당업자라면, 크실렌 모노옥시게나제와 알칸 모노옥시게나제 (AMO, 알칸 히드록실라제로 지칭되기도 함; 진뱅크 접근 번호: AJ245436) 사이의 상기한 상동성으로부터, 촉매하는 반응의 성질 및 정도와 관련하여 상기 2가지 시스템 모두에 유사한 제한이 있음을 예측할 것이다.
방향족 알데히드 또는 카르복실산 제조를 위한 기존의 생물촉매 방법은 이러한 방법 수행에 여러가지 효소들이 요구되는 것으로 여겨진다는 점에서 만족스럽지 못하다. 또한, 위치선택성 및 화학선택성 (chemoselectivity)이 요구되기 때문에 화학적 합성법은 어렵다는 것이 입증되었다.
본 발명의 목적은 방향족 알데히드 및(또는) 카르복실산 제조를 위한 간략화된 방법을 제공하는 것이다.

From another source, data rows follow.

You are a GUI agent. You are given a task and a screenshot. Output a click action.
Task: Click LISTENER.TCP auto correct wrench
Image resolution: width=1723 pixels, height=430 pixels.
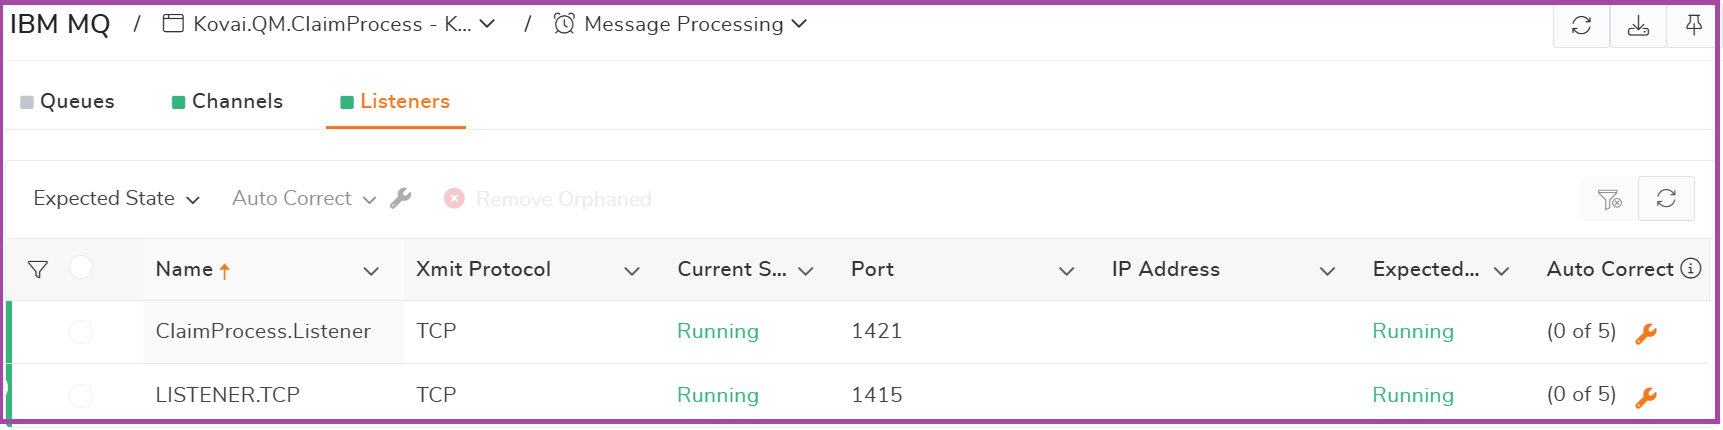pos(1646,397)
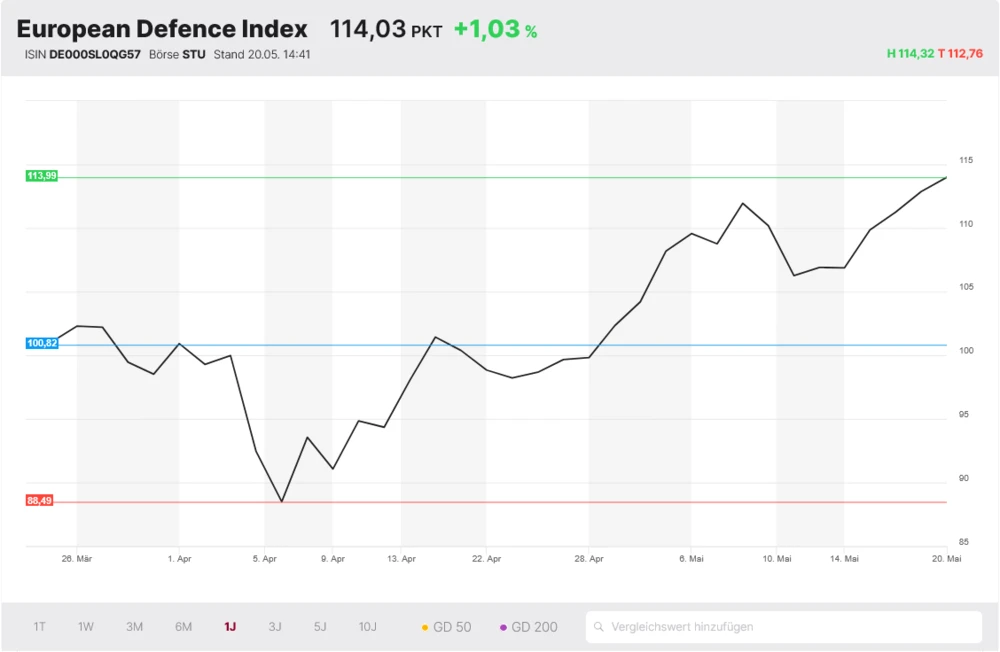The image size is (1000, 652).
Task: Open the 3J chart period
Action: [274, 626]
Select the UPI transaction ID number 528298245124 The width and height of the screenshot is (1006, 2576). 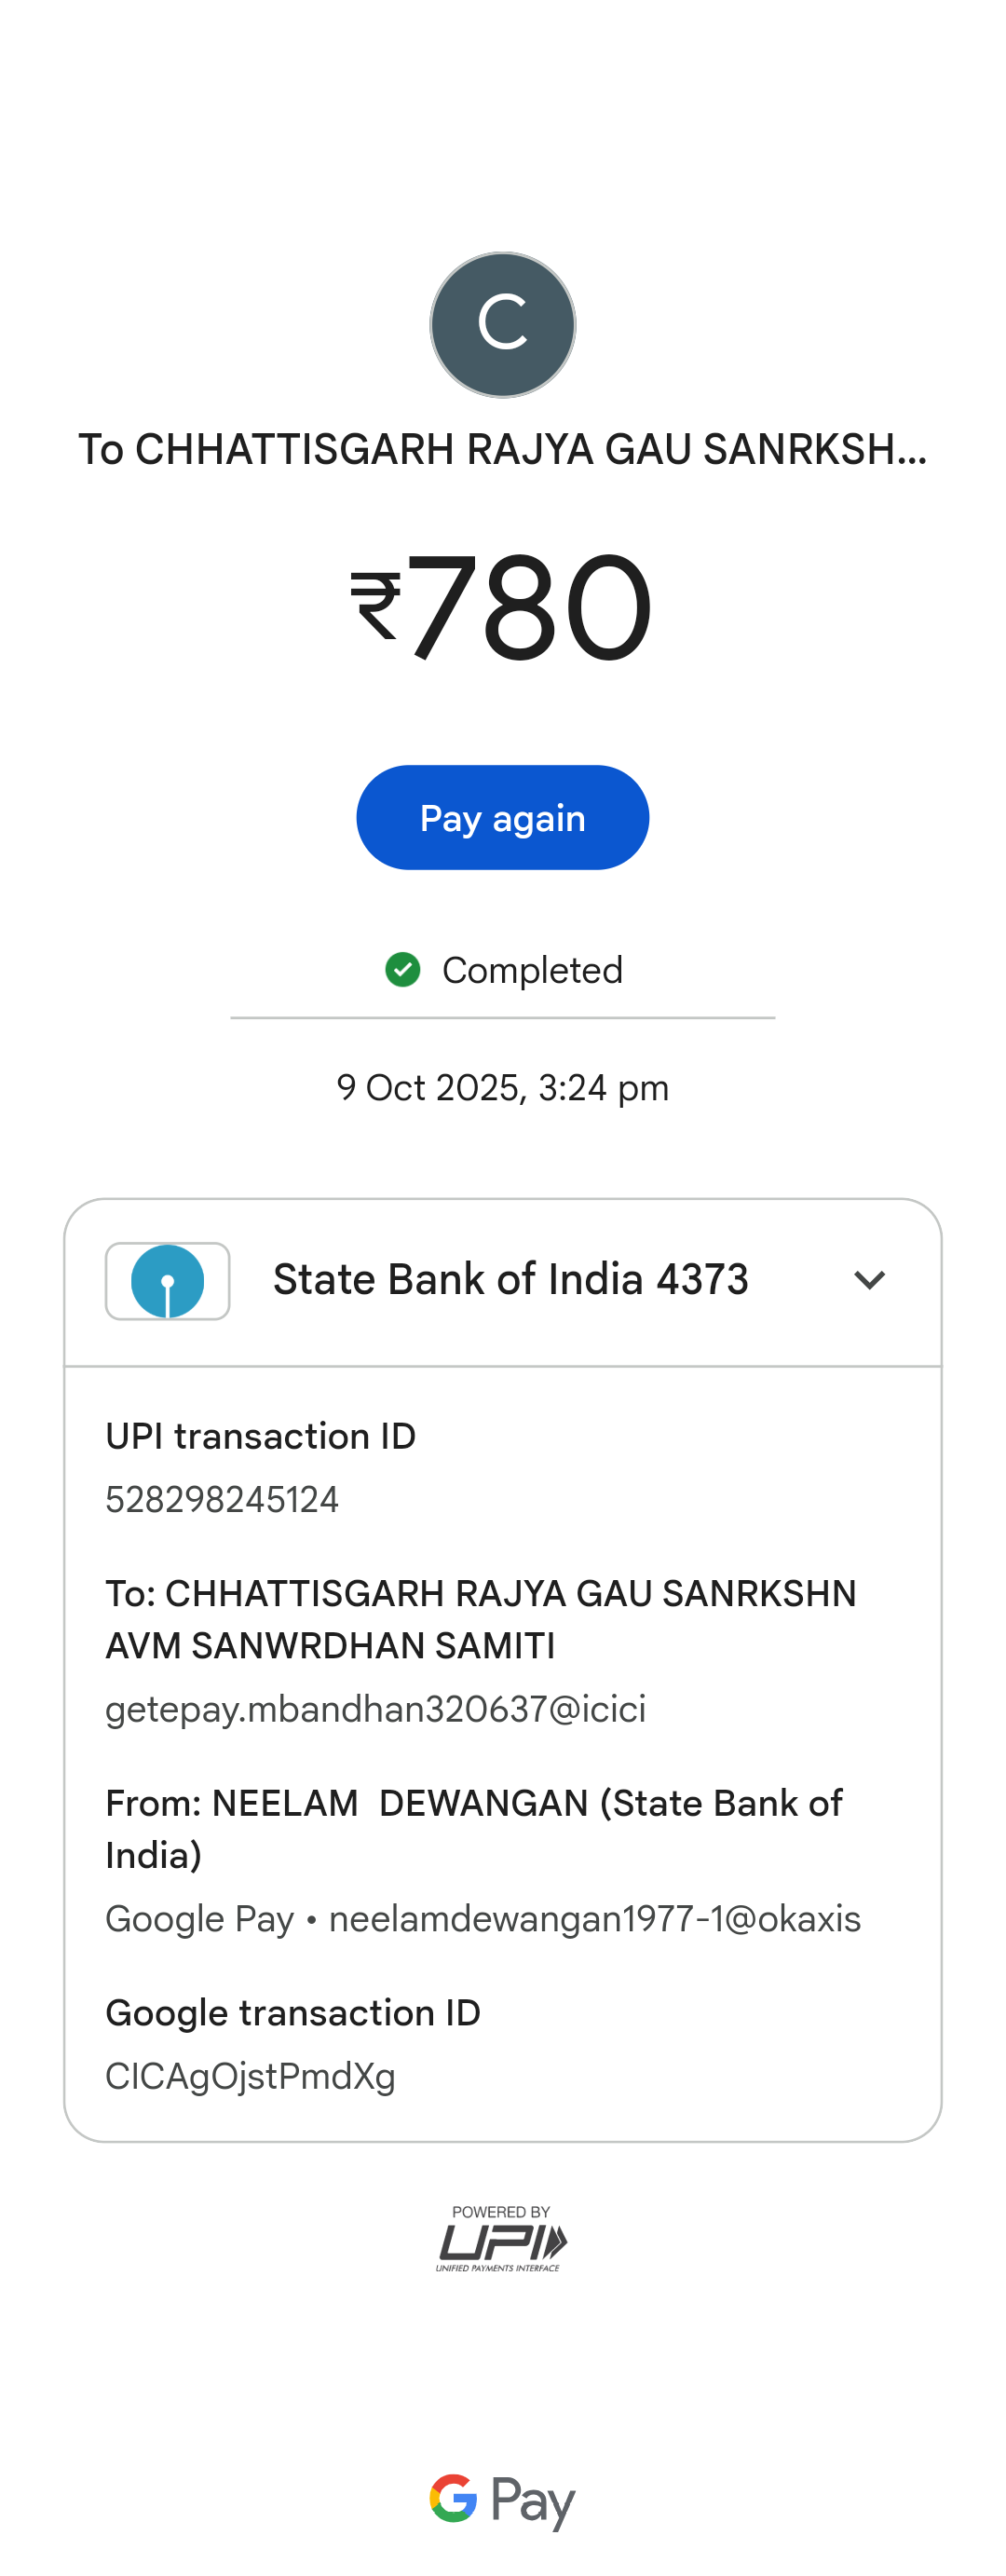(222, 1500)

놀랍게도, 이러한 목적은 본 발명에 따른 간략화된 미생물학적 제조 방법에 의해 달성된다는것이 밝혀졌다. 특히, 본 발명은 XMO 및 AMO가 도 1A 및 1B 각각에 나타낸 반응 경로, 즉, 알킬-치환된 방향족 화합물을 중간체로서의 상응하는 알콜 유도체 및 상응하는 알데히드 유도체를 통해 카르복실산 유도체로 산화시키는 개별 단계 각각을 촉매할 수 있다는 놀라운 발견을 바탕으로 한다. 놀랍게도, 본 발명에 따라 XMO 유전자, 즉, xylM 및 xylA에 대한 특이적 발현 시스템을 사용하면, XMO를 발현하는 재조합 대장균에 관한 기존의 연구 (20, 21)에 비해 10 내지 20배 높은 활성을 달성할 수 있다는 것도 밝혀졌다.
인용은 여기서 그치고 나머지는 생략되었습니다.